◆ WHAT IS REQUIRED:
In the records below, the part to copy starts at the line containing "Instruction: Select the 7月 column header" and goes to the last line; output it exactly, without pictures.

◆ DATA LISTING:
::::::::
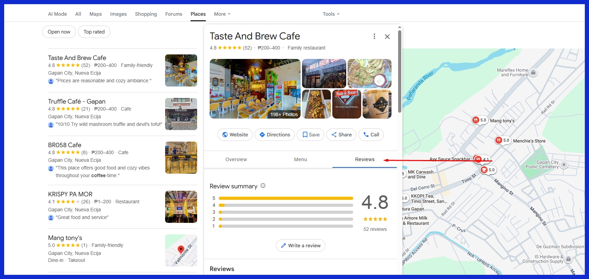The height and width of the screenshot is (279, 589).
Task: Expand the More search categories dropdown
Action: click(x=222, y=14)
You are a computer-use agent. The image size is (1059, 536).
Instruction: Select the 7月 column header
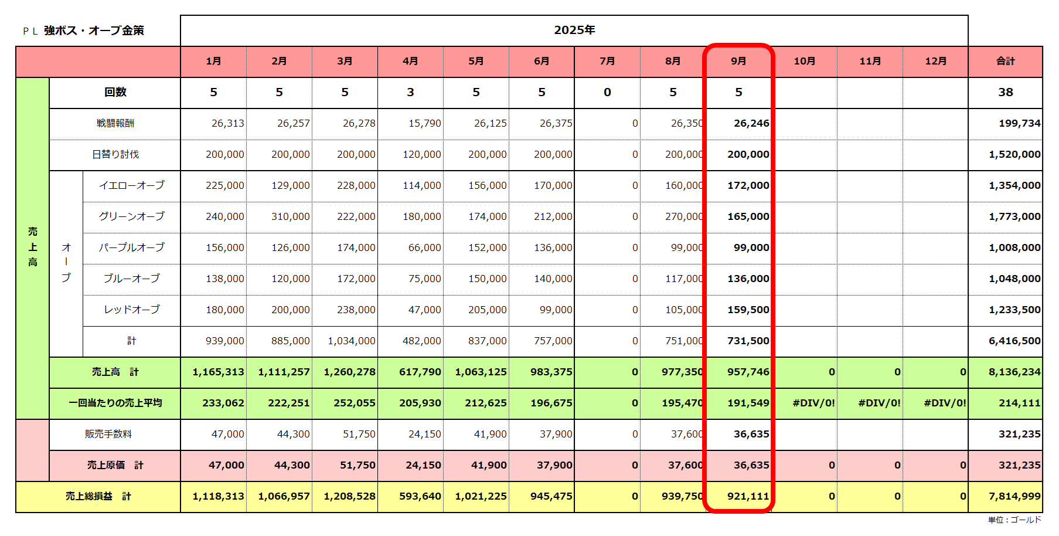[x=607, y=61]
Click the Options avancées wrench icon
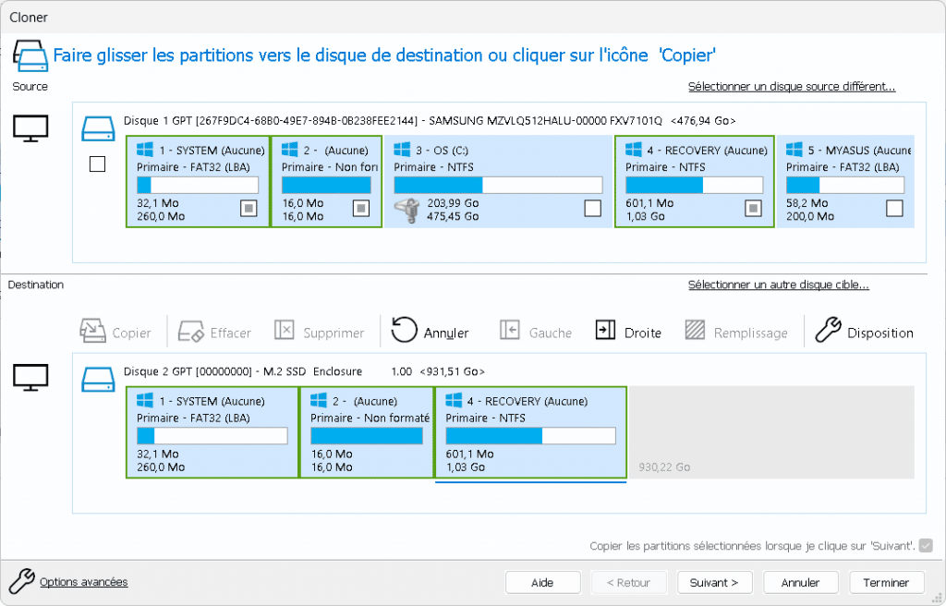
::::::::
◆ FINISHED TASK:
Instruction: Select the 7月 column header
[x=607, y=61]
Click the Options avancées wrench icon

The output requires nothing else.